Apr 27, 2026 · 5 min read · 1,160 words

See the scraper →

Thirdwatch's Naukri.com Scraper returns India's largest job board's listings — title, company, location, salary, experience, skills, full descriptions across 20+ Indian cities. Built for India-focused recruiter agencies, Indian tech startups building their own talent attraction, salary-research analysts, and aggregator builders who need Naukri's catalog as a structured feed without per-call API billing.

Why scrape Naukri for Indian recruiting

Naukri is the dominant Indian job board.
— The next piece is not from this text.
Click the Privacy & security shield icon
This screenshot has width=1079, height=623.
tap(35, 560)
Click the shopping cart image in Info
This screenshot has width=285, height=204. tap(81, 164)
According to Naukri parent InfoEdge's 2024 annual disclosures, the platform processes more than 50 million monthly visits and indexes 80%+ of the Indian recruiting catalog — material depth no other source matches in India. For any India-focused pipeline (recruiter agency, in-house TA team, salary-research analyst), Naukri is the primary source. The blocker for systematic access: Naukri does not offer a public job-search API for third-party developers.

The job-to-be-done is structured. An India-focused recruiter agency wants daily refresh of every senior backend engineer role across Bangalore, Mumbai, and Delhi NCR. A startup HR leader monitoring competitor postings wants Naukri data for the 30 companies they actively poach from. A salary-research analyst tracks Indian tech compensation by experience band over time. An aggregator builder ingests Naukri alongside LinkedIn and Indeed for the broadest possible India coverage. All reduce to query × maxResults pulls returning structured rows ready for pandas, BigQuery, or a CRM.

How does this compare to the alternatives?

Three options for getting Naukri data into a pipeline:

Approach	Cost per 1,000 jobs	Reliability	Setup time	Maintenance
Manual Naukri research + Excel	Effectively unbounded analyst time	Low	Continuous	Doesn't scale
Indian recruitment SaaS (HirePro, Vahan API)	$20K–$100K/year flat	High	Days–weeks	Vendor lock-in
Thirdwatch Naukri Scraper	Pay per result	Production-tested	5 minutes	Thirdwatch tracks Naukri changes

Indian recruitment SaaS bundles Naukri with LinkedIn and other sources behind enterprise contracts. The Naukri Scraper actor page gives you the structured feed at pay-per-result pricing — no minimum, no contract.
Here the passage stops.